##### Exercise data
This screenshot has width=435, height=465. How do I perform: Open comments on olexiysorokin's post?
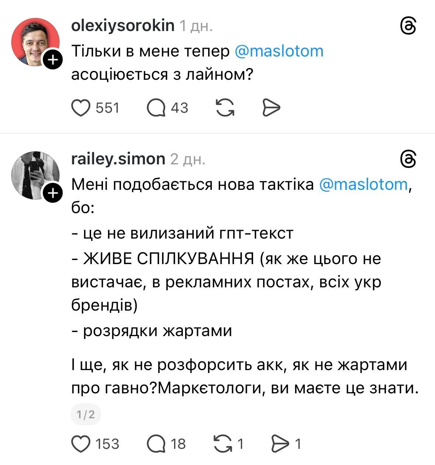tap(156, 108)
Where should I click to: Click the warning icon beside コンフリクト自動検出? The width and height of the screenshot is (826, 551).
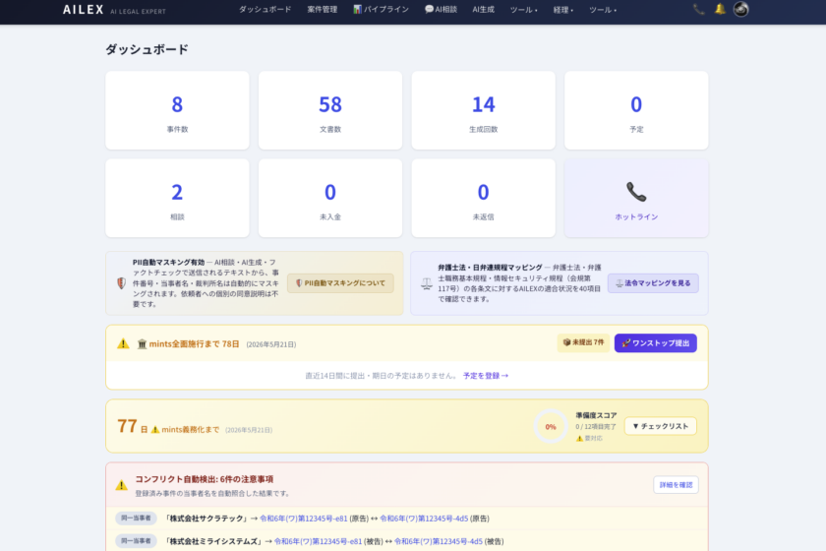click(x=122, y=485)
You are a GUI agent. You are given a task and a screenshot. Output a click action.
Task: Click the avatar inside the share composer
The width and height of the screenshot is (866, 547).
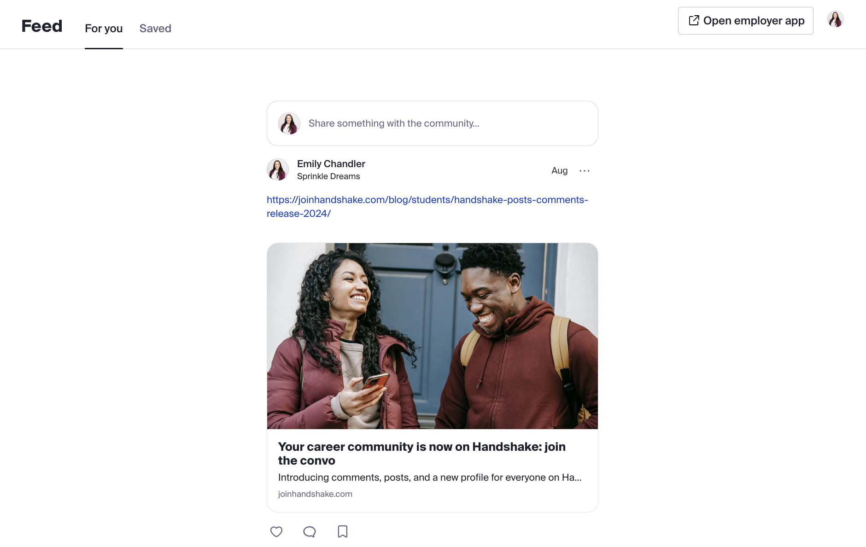(289, 123)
##########
All lines from the one containing "Where should I" through the end of the data are to be restated exactly, with nothing else and without the pictures.

(Task output):
Where should I click to: Click the warning icon beside コンフリクト自動検出? The width and height of the screenshot is (826, 551).
click(x=122, y=485)
You are a GUI agent. You are given a task and a screenshot. Output a click action.
Task: Click the avatar inside the share composer
The width and height of the screenshot is (866, 547).
(289, 123)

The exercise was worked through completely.